▶ **Work item**: When you write out the listing, keep every word as it stands and drop the pictures.

▶ **Input records**:
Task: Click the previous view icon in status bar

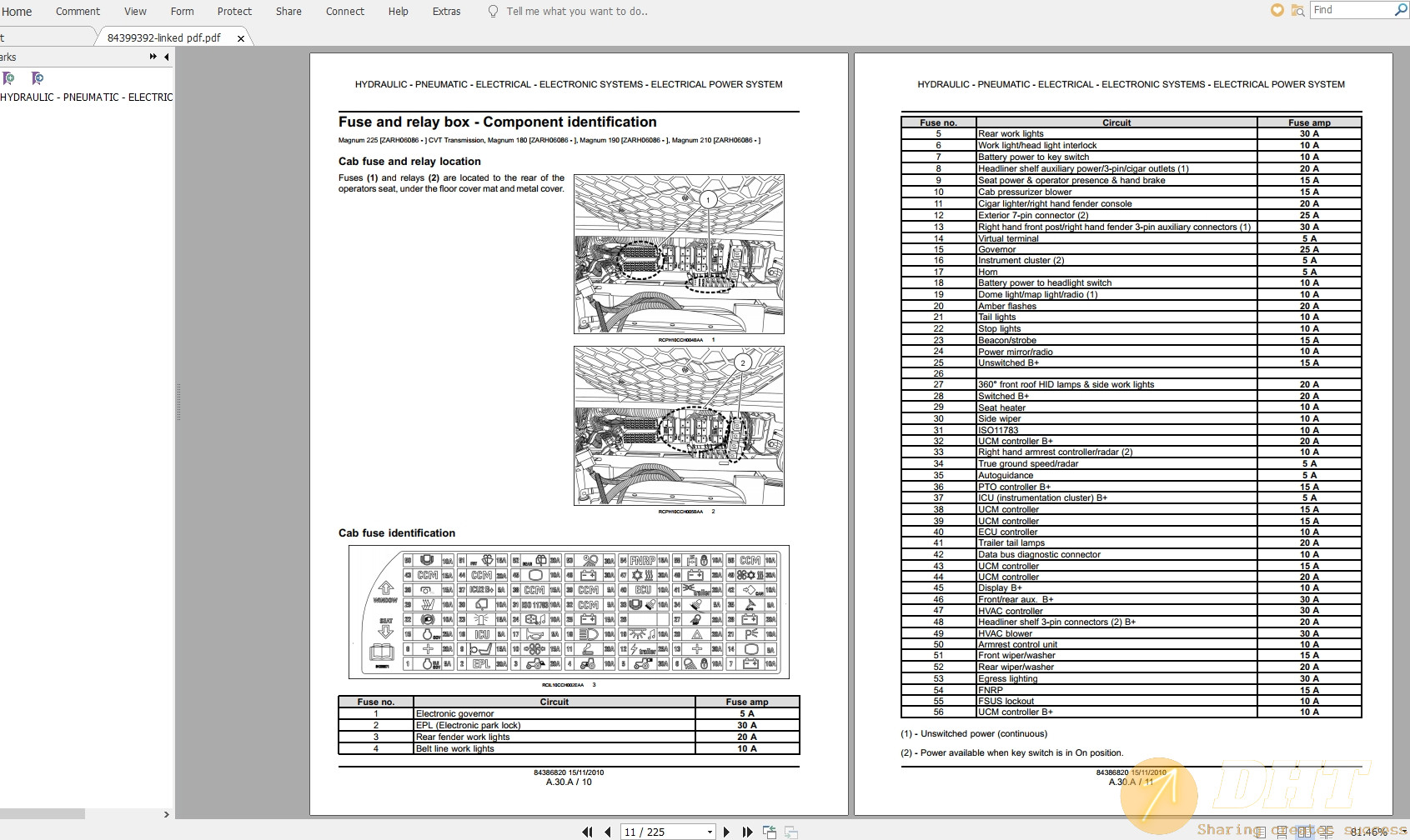Action: 769,832
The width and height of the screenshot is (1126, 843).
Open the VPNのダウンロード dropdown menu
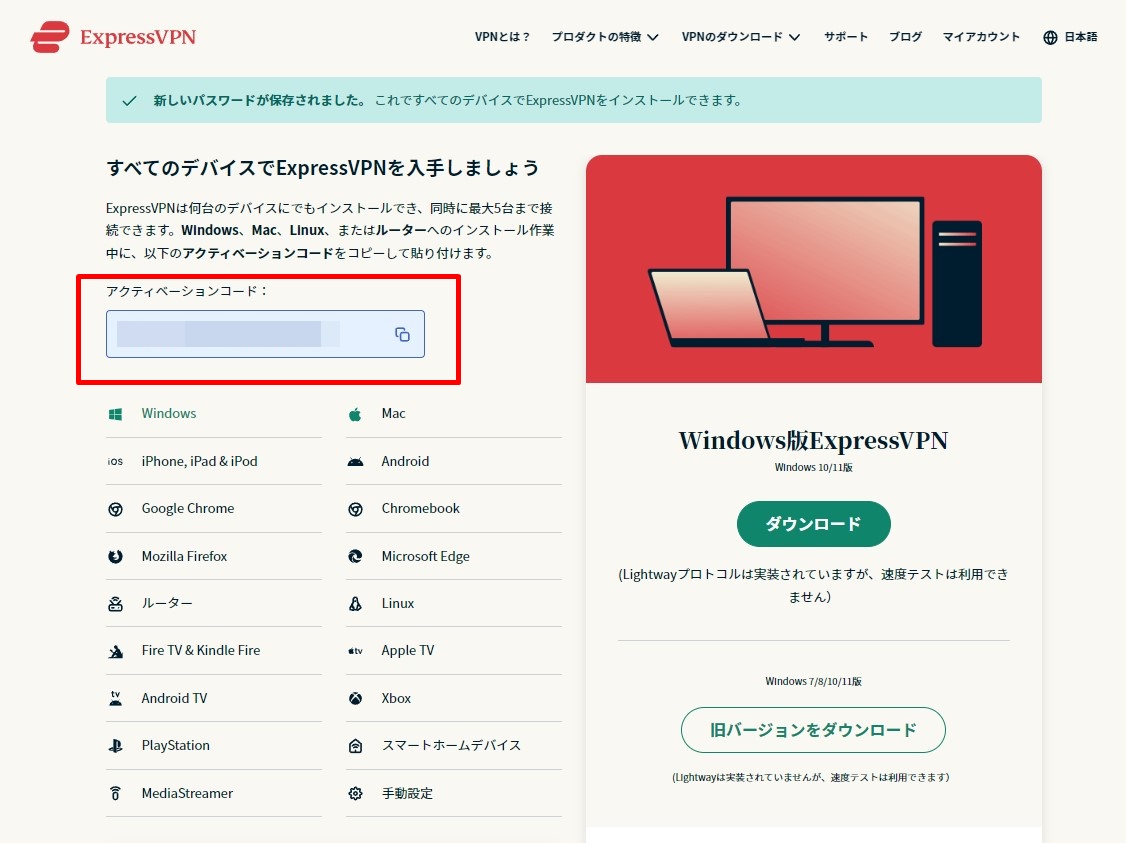coord(734,36)
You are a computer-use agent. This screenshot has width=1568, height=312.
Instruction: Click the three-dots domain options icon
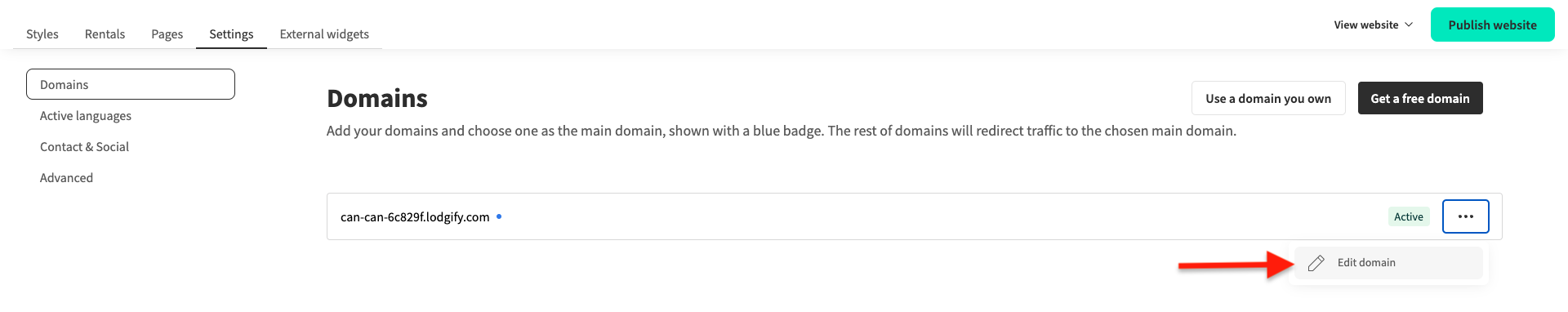(1465, 216)
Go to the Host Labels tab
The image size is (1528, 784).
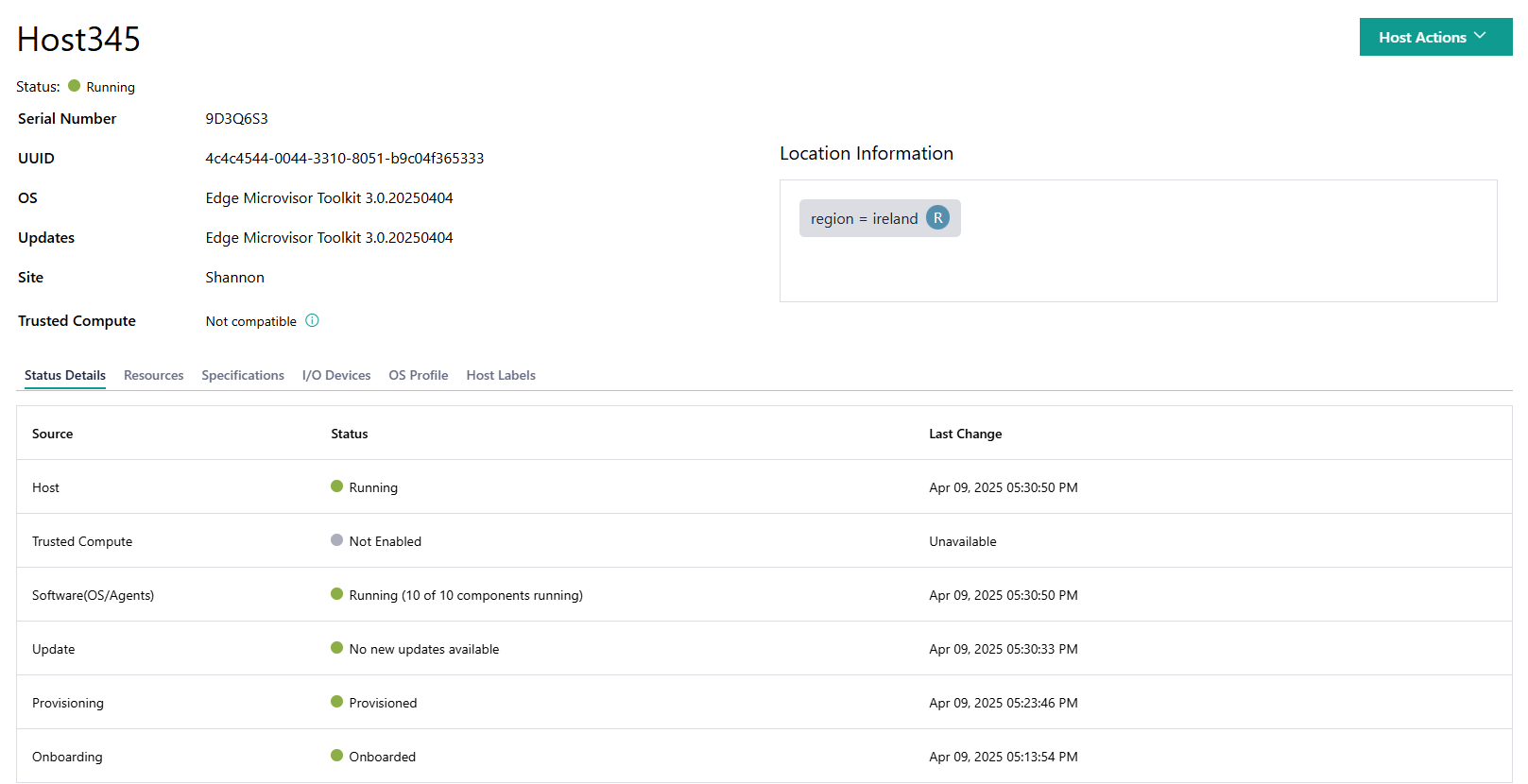pyautogui.click(x=501, y=375)
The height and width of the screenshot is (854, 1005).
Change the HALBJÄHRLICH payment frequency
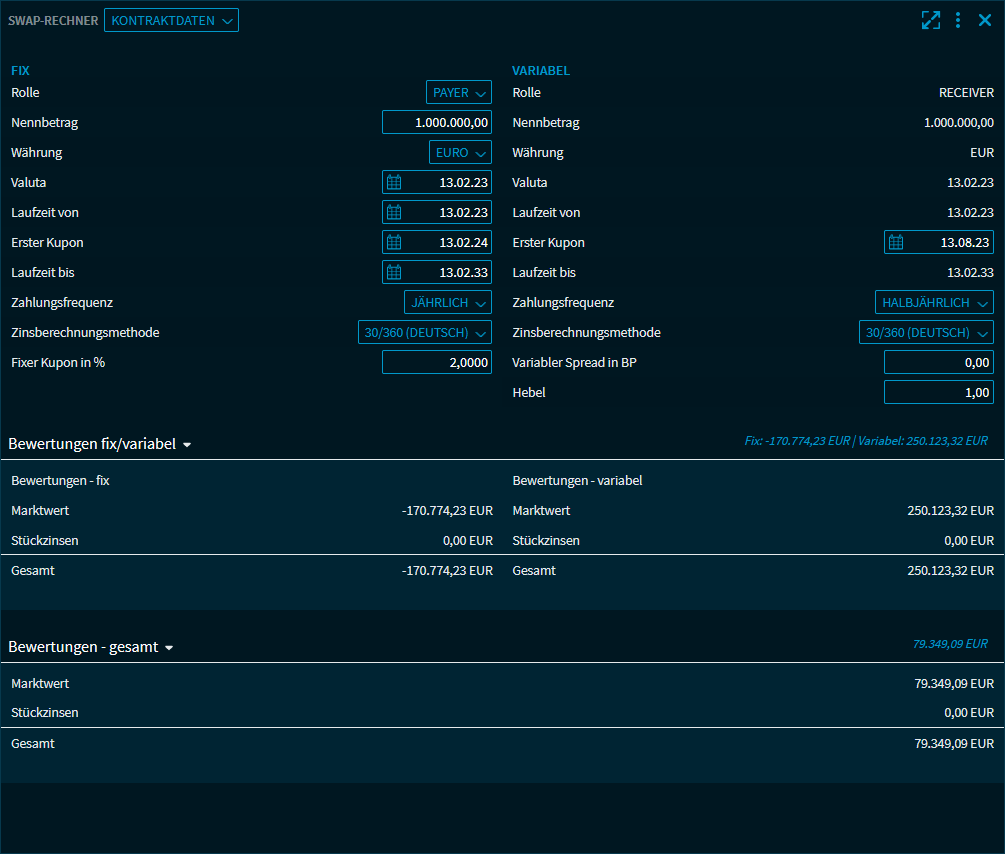pyautogui.click(x=933, y=303)
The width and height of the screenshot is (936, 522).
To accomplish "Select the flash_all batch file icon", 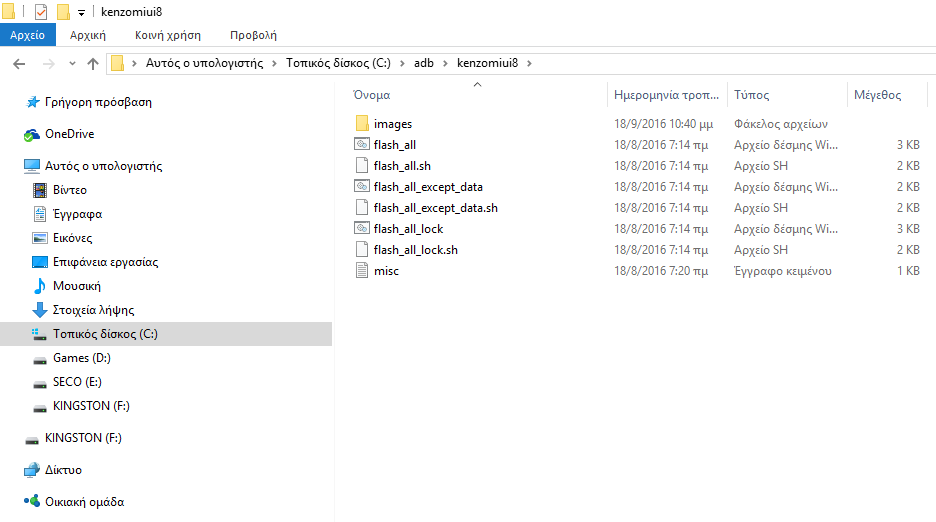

▶ **Solution**:
Task: Click the previous view icon in status bar

Action: 769,832
The width and height of the screenshot is (1126, 843).
Open the VPNのダウンロード dropdown menu
coord(734,36)
You are a computer-use agent. This screenshot has width=1568, height=312.
Instruction: Click the three-dots domain options icon
(1465, 216)
Go to the Host Labels tab
The image size is (1528, 784).
pyautogui.click(x=501, y=375)
The height and width of the screenshot is (854, 1005).
Change the HALBJÄHRLICH payment frequency
pyautogui.click(x=933, y=303)
The width and height of the screenshot is (936, 522).
To accomplish "Select the flash_all batch file icon", 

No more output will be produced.